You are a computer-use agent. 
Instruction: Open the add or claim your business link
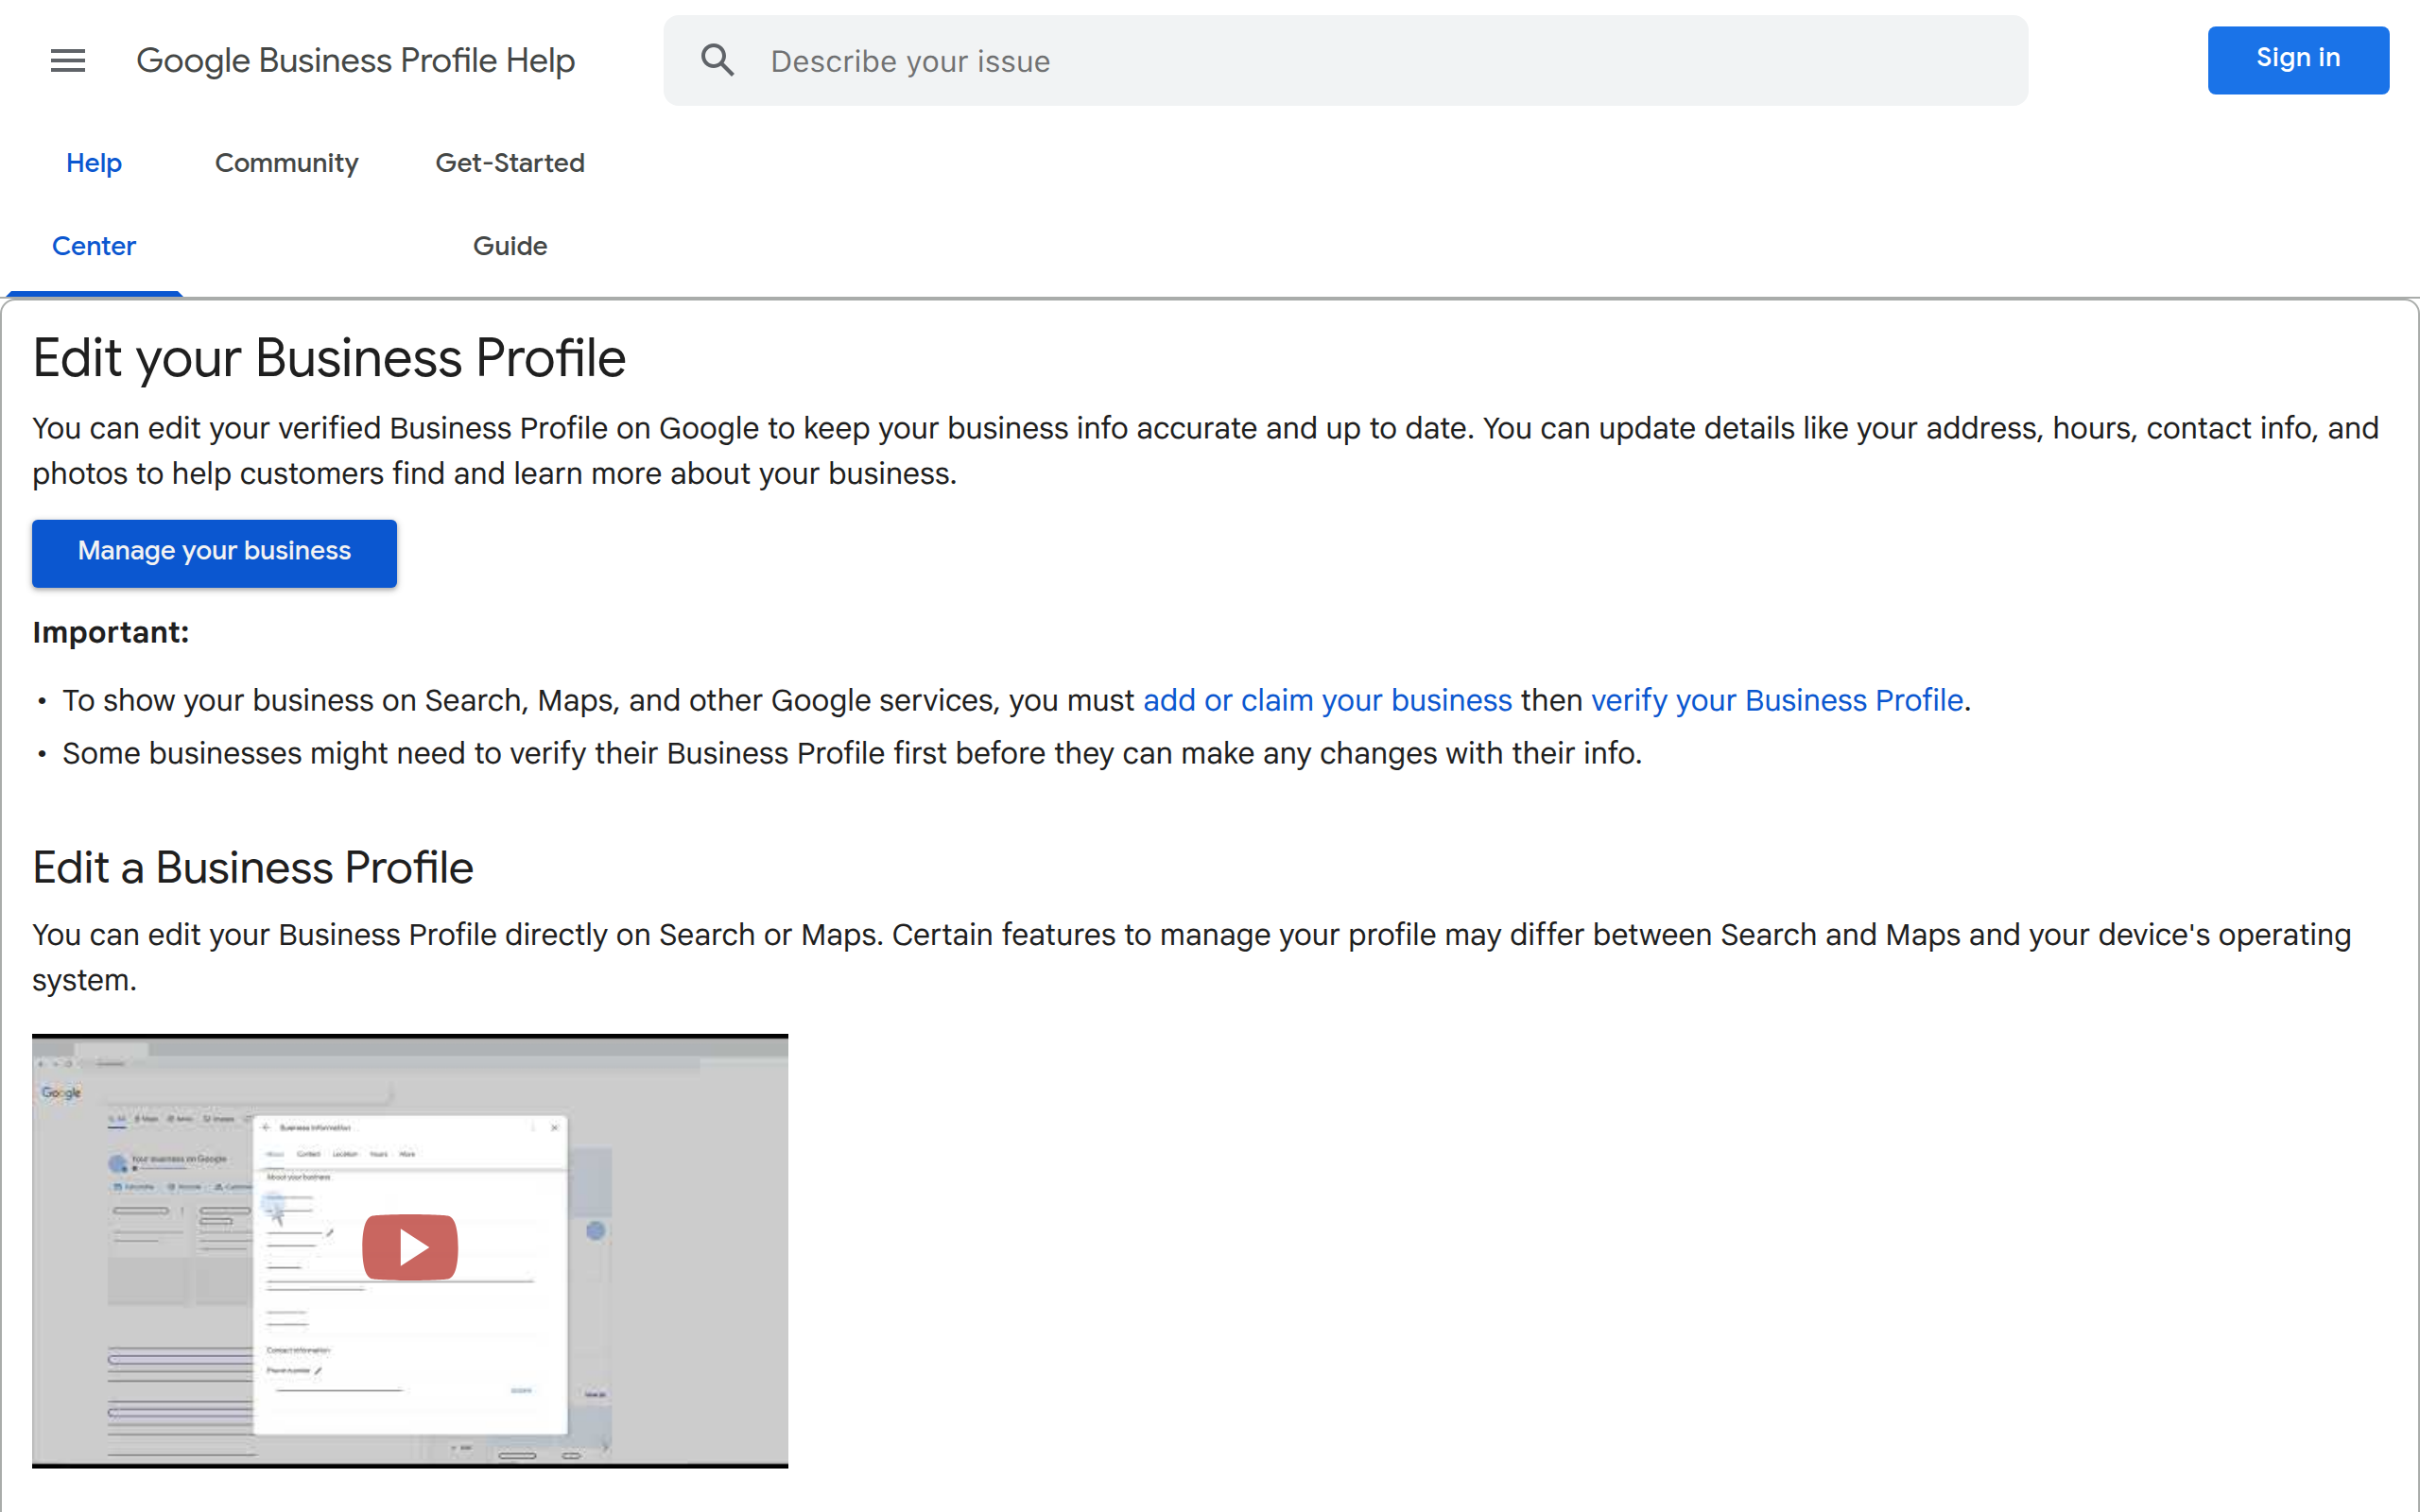pos(1327,700)
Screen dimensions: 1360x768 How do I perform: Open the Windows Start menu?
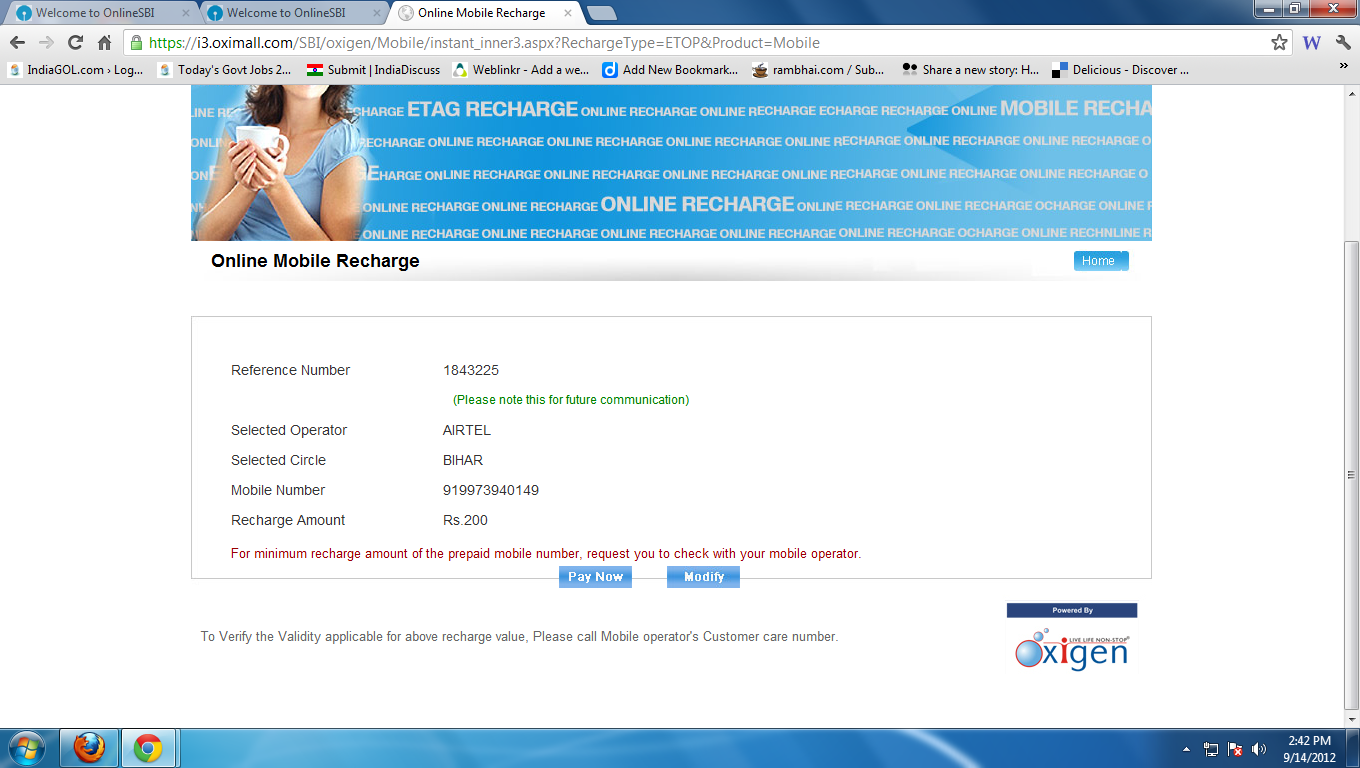pyautogui.click(x=26, y=748)
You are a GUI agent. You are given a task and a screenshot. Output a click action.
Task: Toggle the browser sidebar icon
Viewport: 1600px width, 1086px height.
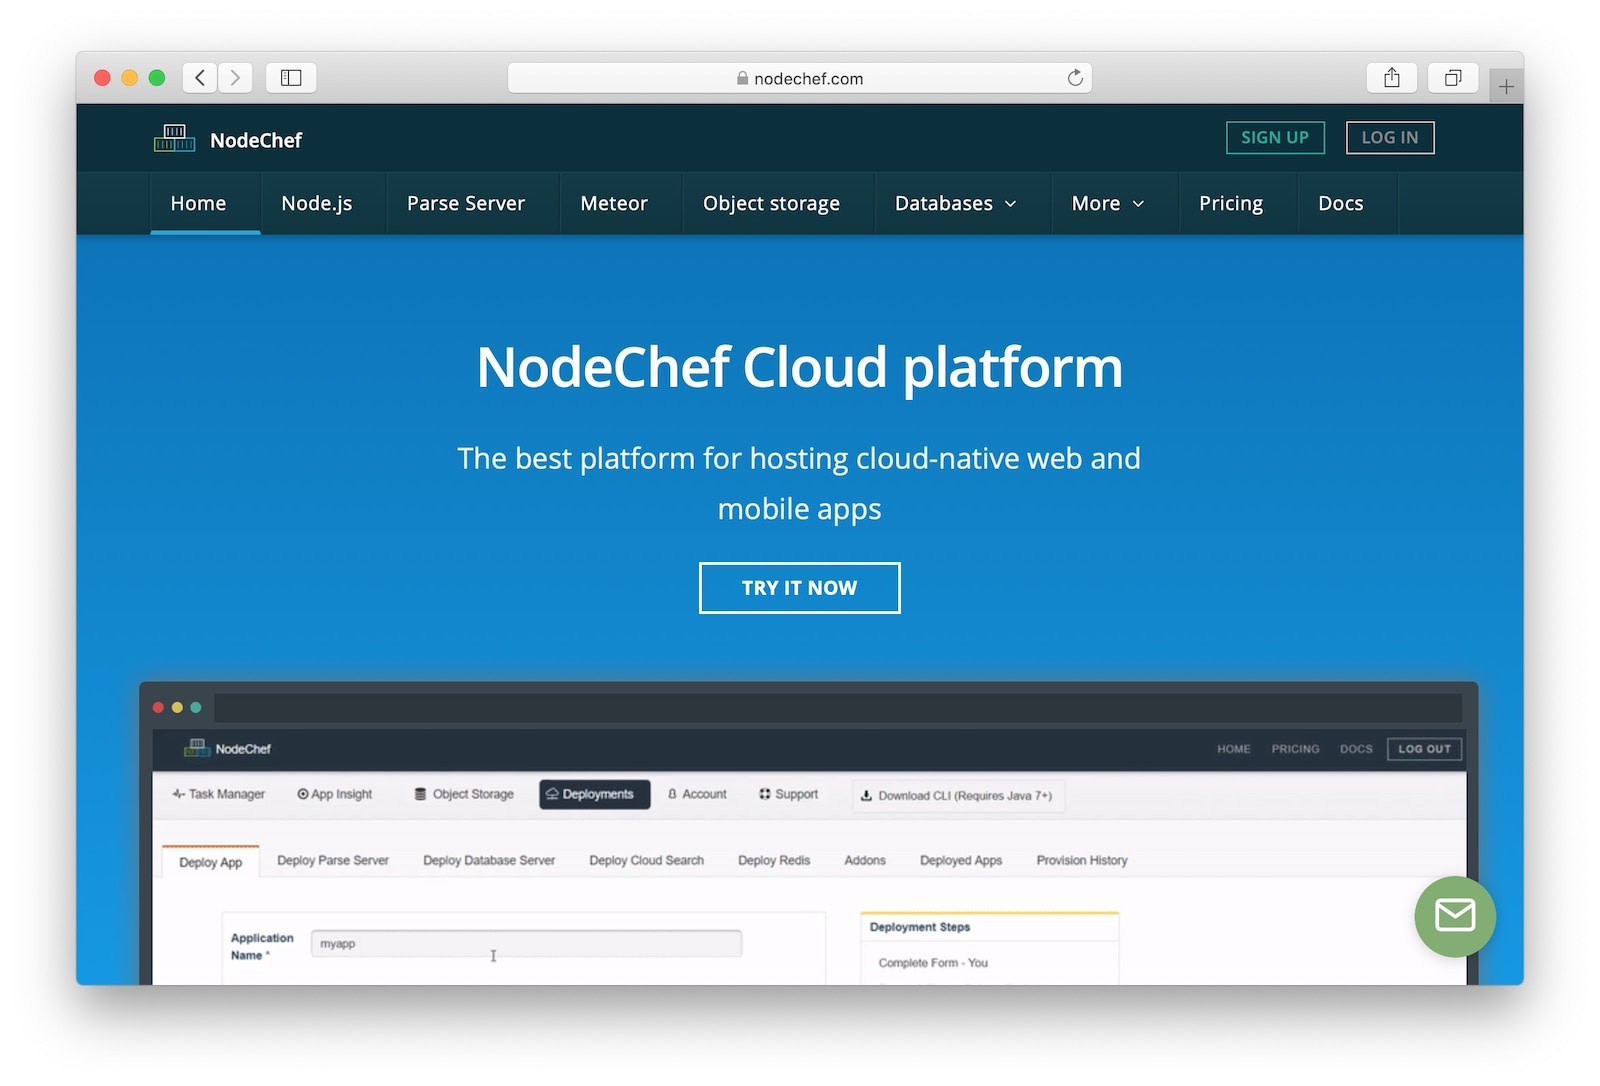[x=290, y=77]
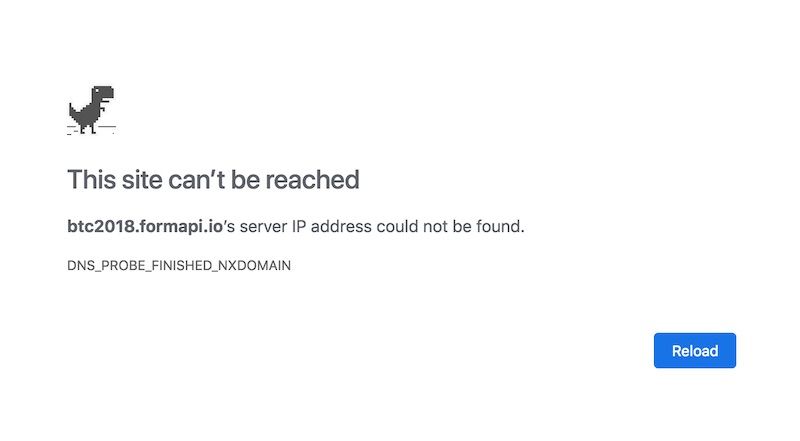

========================

Rewrite the material as a Markdown table with the columns Row and Line. Start at the first line of the material and go on through the line containing "pyautogui.click(x=26, y=748)", include both ends, skip blank lines, and leave the pictures out.

THE REPLY:
| Row | Line |
|---|---|
| 1 | You are a computer-use agent.  |
| 2 | Instruction: Open the add or claim your business link |
| 3 | pos(1327,700) |
| 4 | Screen dimensions: 1360x768 How do I perform: Open the Windows Start menu? |
| 5 | pyautogui.click(x=26, y=748) |